Sunday, September 19, 2004
Ela olhava à sua volta e via coisas. Só coisas. Pilhas de livros que nunca tinha tido coragem de abrir, quanto mais ler. Caixas de CD’s vazias, e partidas no chão. Os CD’s estavam nas mãos de quem os tinha levado, às gotas, ao longo dos anos. Vasos de flores murchas e secas há meses. Meias sem par, sapatos gastos e bolas de cotão. Uma televisão e um DVD que a abstraíam da apatia do tempo. E olhava pela janela, coberta de pó, pensando que lá fora estaria melhor. À solta no tempo, à deriva, procurando qualquer coisa que nem ela sabia ser.
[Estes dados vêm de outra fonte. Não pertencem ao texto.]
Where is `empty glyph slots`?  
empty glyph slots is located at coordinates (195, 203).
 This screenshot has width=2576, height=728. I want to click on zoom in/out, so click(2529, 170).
Poderia levantar-se e saber o que era. Mas ali dentro, no meio das coisas, tinha a certeza daquilo que constituía a realidade. Podia prevê-la e organizar a vida em função dessa certeza. Estava segura e dali não saía, ficando sem saber o que poderia encontrar lá fora.
Pequenos textos descritivos são como o whisky. Se bebermos tudo de um trago, fica-nos apenas uma réstia de sabor que não distinguimos muito bem. Engolimos a doçura de cada palavra, de cada descrição minuciosa. O calor fica lá, mas o degradé que o causou fica perdido num sítio qualquer onde já não conseguimos encontrá-lo. Mas quando saboreamos, deixamos o líquido fluir pelas papilas gustativas e o olfacto desperto, ficamos com o sabor de quem acabou de viver um momento tão escrupulosamente distinto de qualquer outro. Apenas por um breve instante.
A New Something
Não sei porque quero este espaço. Apenas para soltar algumas palavras de vez em quando. Poderei usá-lo num dia e no dia a seguir ou apenas no mês a seguir. Sabe-se lá. Também não podemos prever e comprometer-nos com tudo, não?